### [READING TEXT]
- - - - - - -
GOLLUST: Madam Secretary, I have a question left over from the London conference on Afghanistan. Before your news conference, several of us reporters talked to the women's rights advocates from Afghanistan. They expressed some real concern that the reconciliation process contemplated by [Afghan] President [Hamid] Karzai might mean that their interest would be sacrificed in the interest of some accommodation with Taliban people. I know the United States won't be involved in the reconciliation, but is there any kind of assurance you can offer them that their interests might be protected?
CLINTON: Well, David, I share that concern, which is why I have not only spoken with a number of Afghan women and listened to their concerns but also to President Karzai and others about them. There is certainly no intention for that to happen. But, we have to be really vigilant to make sure it doesn't. The idea behind the standards that would be used for reintegration and reconciliation is that people would enter society in a way that required them to abide by the laws and constitution of Afghanistan, and which provide for equal treatment of women. I do think we should put this in the larger context, which is that, unfortunately, discrimination against women exists even without the Taliban in many parts of Afghanistan. So, I don't want to sound any alarms yet, because we are just watching the beginning of this process. But, I do want to assure your listeners that the United States is committed to protecting the rights of all people and we pay particular attention to vulnerable populations, like girls and women in Afghanistan.
GOLLUST: Let me switch now to the address you gave in Paris on European security. You suggested that the expansion of NATO has in effect improved the security of Russia itself, even though it has been quite an opponent of NATO expansion. But, what about the argument that Russia itself has perhaps become more defensive, less democratic, because of NATO expansion?
- - - - - - -
### [COLLECTED DATA]
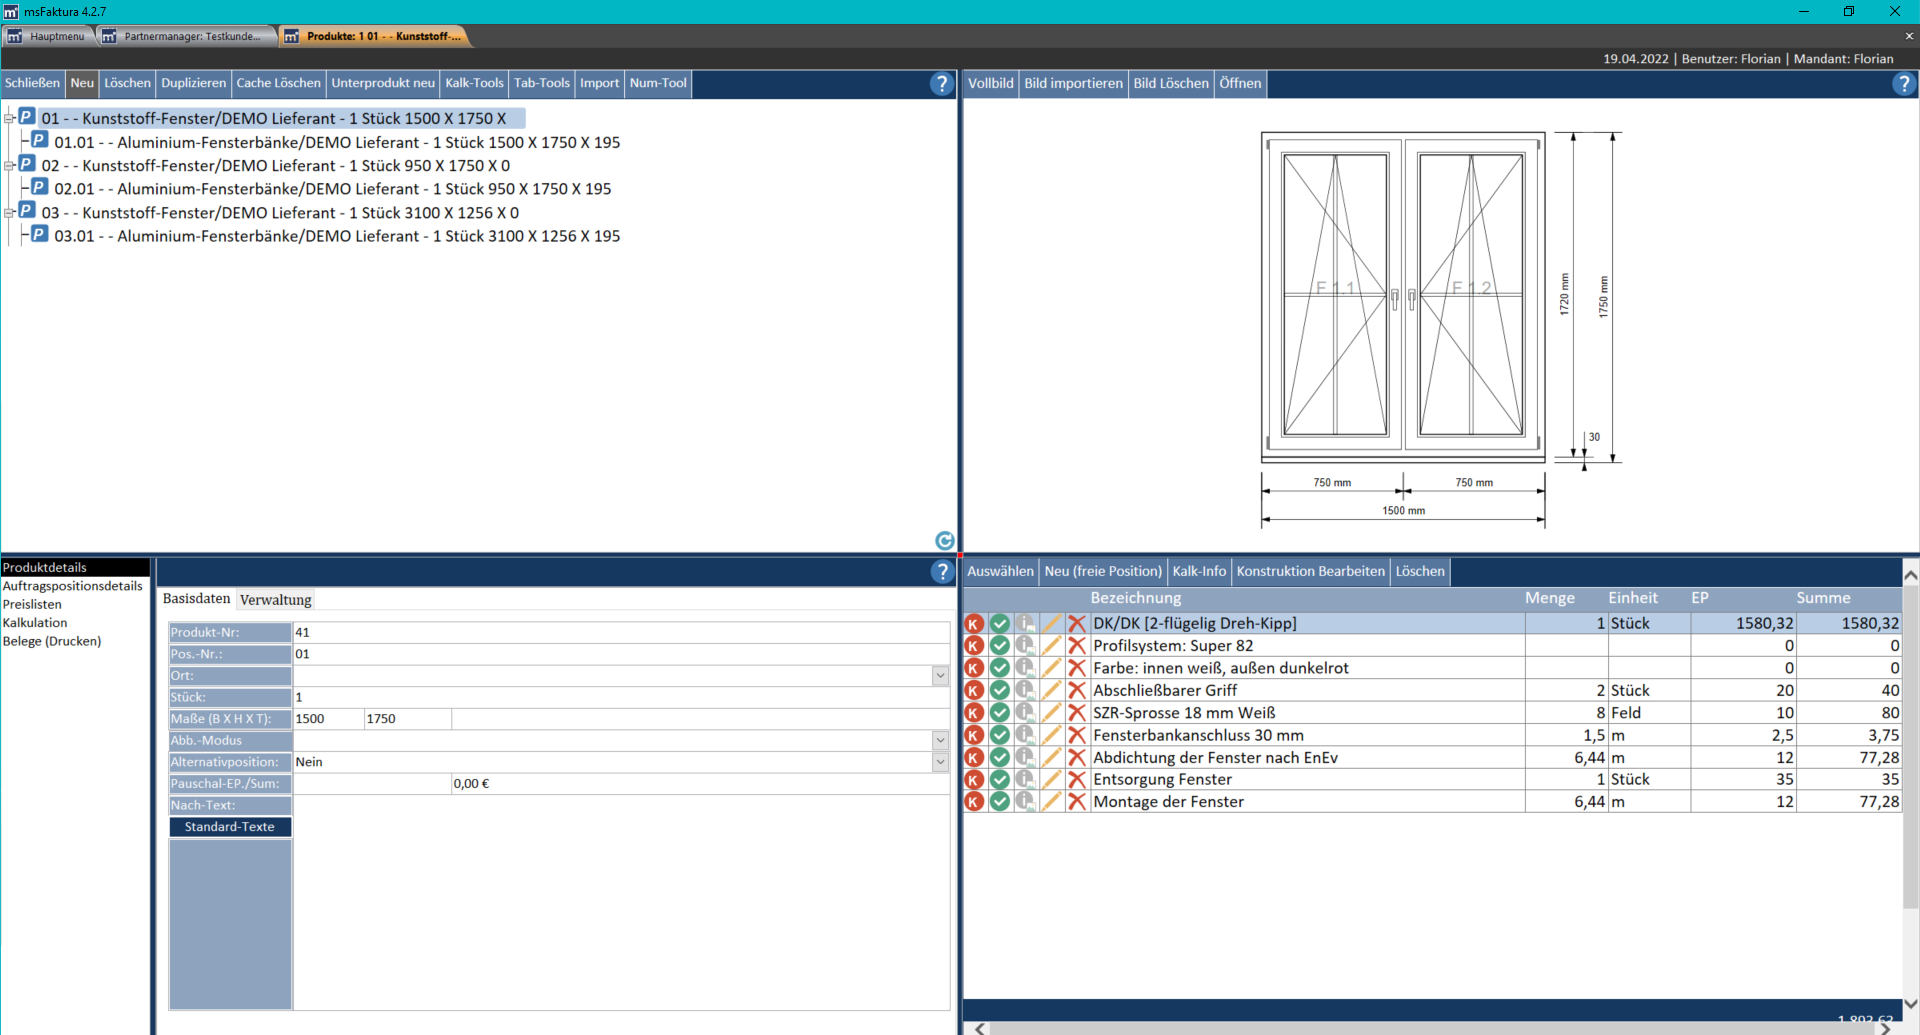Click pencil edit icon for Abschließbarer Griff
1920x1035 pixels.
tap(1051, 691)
- - - - - - -
### [INSTRUCTION 1]
In the interview, why does Clinton say she does not want to sound any alarms yet about the reconciliation process?
### [INSTRUCTION 2]
Translate this sentence from the interview into French: "There is certainly no intention for that to happen."
### [INSTRUCTION 3]
According to the interview, in which city did Clinton give her address on European security?

### [CORRECT ANSWER 1]
She says it is because they are only watching the beginning of the process.

### [CORRECT ANSWER 2]
Il n'y a certainement aucune intention que cela se produise.

### [CORRECT ANSWER 3]
Paris.